…if a law had been given that could give life, then righteousness would indeed be by the law. (Gal. 3:21)
If you don’t agree with the statement made in the title, it is likely you have misunderstood the relationship between justification and good works as taught by the Protestant Reformers and those who followed in the heritage of their doctrine. The intention was never to take away emphasis from doing good works and keeping the moral law of God, as many have accused them. They uniformly insisted that without personal holiness, no one will see the Lord (Heb. 12:14). They constantly warned about the rude shock that many false believers who live lawless lives would receive on the Day of Judgment when they will call out, “Lord, Lord!” and hear Jesus reply to them, “I never knew you. Depart from me!” (Matt. 7:21–23). God desires and is pleased by good works from us and we are not to slack off from doing them (Heb. 13:16).
The point of insisting on sola fide is not so much that good works are not necessary for justification, but that for sinners like you and me, good works are simply not possible without justification. Because if love is the fulfilling of the law, then you cannot even begin to keep the law, until you first believe, understand, and are assured of God’s mercy to you in your justification—that he is not a tormentor, but a loving Father, so loving, in fact, that he spared nothing, not even his own beloved Son, to ensure your salvation. We love him because he first loved us. And only because we are assured of God’s love to us in the Gospel, we are also able to respond in love and gratitude to him by keeping the law. “If you love me,” our Lord said, “keep my commandments” (John 14:15).
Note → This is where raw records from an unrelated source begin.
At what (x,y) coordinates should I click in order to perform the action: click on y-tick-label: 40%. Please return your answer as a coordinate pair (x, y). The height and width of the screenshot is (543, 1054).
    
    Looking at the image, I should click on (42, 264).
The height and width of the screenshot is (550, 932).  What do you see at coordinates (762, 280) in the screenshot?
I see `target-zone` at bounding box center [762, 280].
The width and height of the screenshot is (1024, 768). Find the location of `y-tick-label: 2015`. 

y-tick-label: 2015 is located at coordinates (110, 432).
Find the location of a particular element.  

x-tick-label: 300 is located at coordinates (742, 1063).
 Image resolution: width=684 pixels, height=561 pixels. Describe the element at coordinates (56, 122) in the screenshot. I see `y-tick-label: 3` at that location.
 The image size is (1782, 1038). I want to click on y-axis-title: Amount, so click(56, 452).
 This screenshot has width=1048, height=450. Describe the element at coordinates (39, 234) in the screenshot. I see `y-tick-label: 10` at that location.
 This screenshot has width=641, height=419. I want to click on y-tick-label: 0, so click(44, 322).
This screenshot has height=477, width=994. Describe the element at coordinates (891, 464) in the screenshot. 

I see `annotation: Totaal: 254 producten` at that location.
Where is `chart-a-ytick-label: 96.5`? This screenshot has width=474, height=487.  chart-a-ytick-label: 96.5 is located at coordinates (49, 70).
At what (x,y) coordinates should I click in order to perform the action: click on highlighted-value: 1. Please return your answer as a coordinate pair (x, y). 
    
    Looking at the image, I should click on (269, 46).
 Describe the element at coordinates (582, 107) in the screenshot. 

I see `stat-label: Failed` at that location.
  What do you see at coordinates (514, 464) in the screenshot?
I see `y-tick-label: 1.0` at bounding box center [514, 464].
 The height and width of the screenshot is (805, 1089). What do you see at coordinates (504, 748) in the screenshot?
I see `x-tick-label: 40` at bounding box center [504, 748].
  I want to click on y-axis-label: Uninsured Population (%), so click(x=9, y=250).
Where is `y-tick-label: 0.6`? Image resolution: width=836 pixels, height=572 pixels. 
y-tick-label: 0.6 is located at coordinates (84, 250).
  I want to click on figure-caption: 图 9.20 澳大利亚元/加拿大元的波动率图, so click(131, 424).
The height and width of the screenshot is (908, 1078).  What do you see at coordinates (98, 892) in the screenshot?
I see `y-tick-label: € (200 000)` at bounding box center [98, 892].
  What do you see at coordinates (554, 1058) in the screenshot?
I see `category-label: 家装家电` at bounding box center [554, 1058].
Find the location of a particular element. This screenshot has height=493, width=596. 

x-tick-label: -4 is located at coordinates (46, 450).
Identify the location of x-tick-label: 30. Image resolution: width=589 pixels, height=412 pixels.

Christ lived and died to show us how necessary a perfectly righteous life is for God to let any of us into heaven and, at the same time, how utterly impossible that is for us sinners to achieve. If there was any other way we could have attained to life, then that would have been the way, and Christ wouldn’t have bothered living such a humiliating life and dying such a cruel death. Christ did not suffer the way he did just to make righteousness a little easier for us, but to accomplish and fulfil all righteousness for us; not to help us attain righteousness but, even while we were yet sinners, to be our righteousness (1 Cor. 1:30), and that not only in our justification, but just as much in our sanctification, and finally in our glorification, so that in all eternity we may know him to be Jehovah Tsidkenu, the Lord our Righteousness.
(This article is adapted from an address given at a conference on the topic of the doctrine of Justification held in June 2017 by Pilgrim Covenant Church)
This is heresy, What part of “Alone” don’t you understand. Luther was the first reformer and he never said this. I can’t belive this blog would publish such nonesense?? What is wrong with you people?????
Whoa! Hold your horses, buddy. Before you bring out the stake and torches, let me just ask you if you can affirm the following two statements:
1) One who is justified cannot have faith without works; and
2) Christ had to save us by the merits of his good works.